Jail term for repeat violent offender
Paul James Tangahue has gone to jail for six months for his fifth conviction for assaulting women.
The 41-year-old called the police himself when he woke after a drunken night and realised that something had gone terribly wrong.
The partner he punched in the face when he returned home may have pain for the rest of her life from a fractured cheekbone that may not be able to be repaired by surgery.
“You came home to where your partner was living, woke her up, grabbed her, and punched her in the face in what can only be described as a brutal and cowardly assault,” Judge Robert Murfitt said at Tangahue’s Christchurch District Court sentencing.
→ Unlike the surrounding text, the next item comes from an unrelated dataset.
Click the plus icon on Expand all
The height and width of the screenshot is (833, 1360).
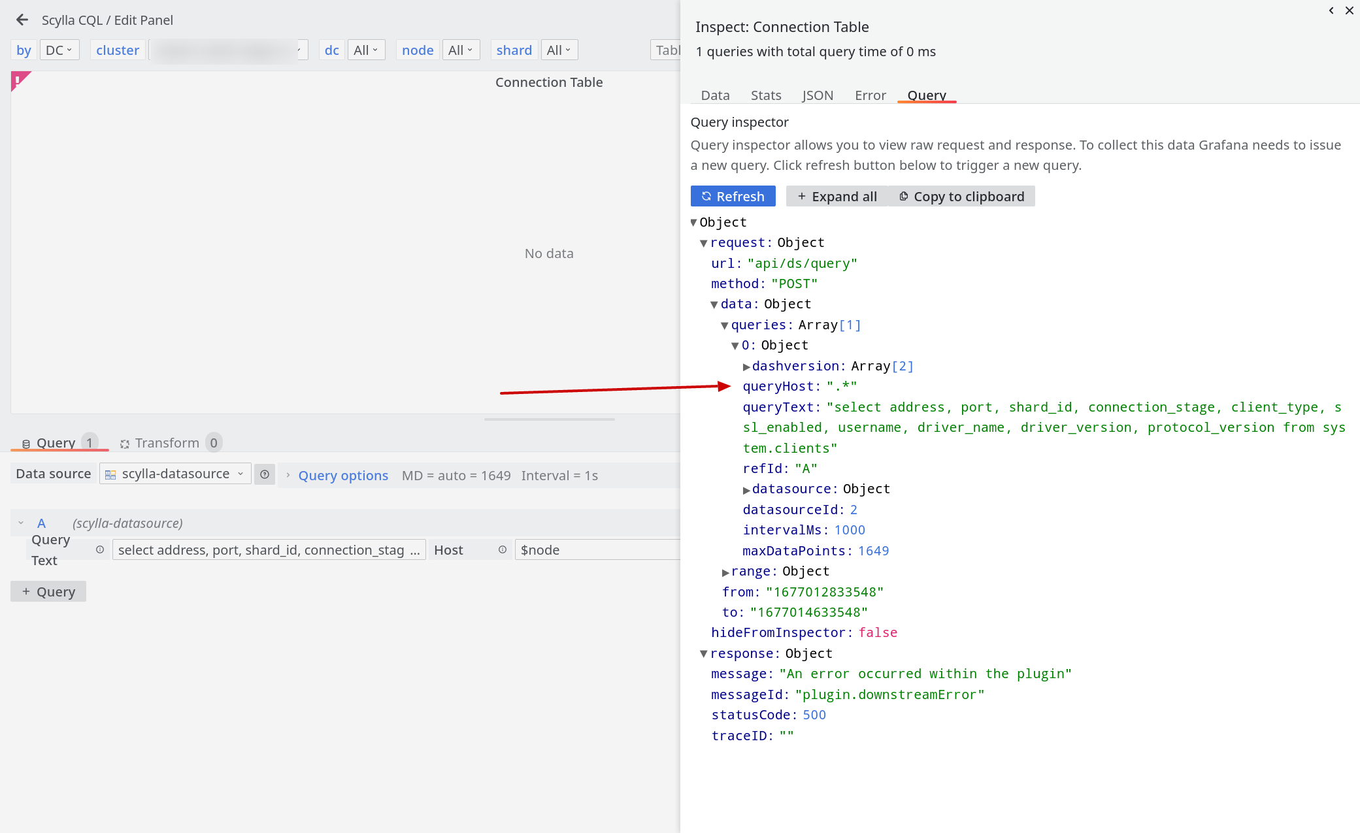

He noted previous convictions for assaults on women – two in 2006, and two more in 2010. Tangahue was jailed for the last of them.
Defence counsel Claire Hislop said it was accepted that the offending would have been “incredibly scary for the victim”. Tangahue acknowledged his violent past, but she said he had lasted two years in his latest relationship without offending. He had learnt something from his earlier anger management programmes.
Miss Hislop handed the judge letters from Tangahue’s employer and doctor.
Judge Murfitt said the incident had happened after Tangahue had drunk himself into oblivion.
In some respects he had been a good citizen, and as a crewman on a fishing boat he was a good, reliable worker, with a quiet demeanour.
“But you turn ugly when you are in a domestic environment and you are contaminated with drink,” he said.
He jailed Tangahue for six months, to be followed with six months of special release conditions when he will have to attend programmes to deal with his alcohol and violence issues, and any other counselling or treatment required.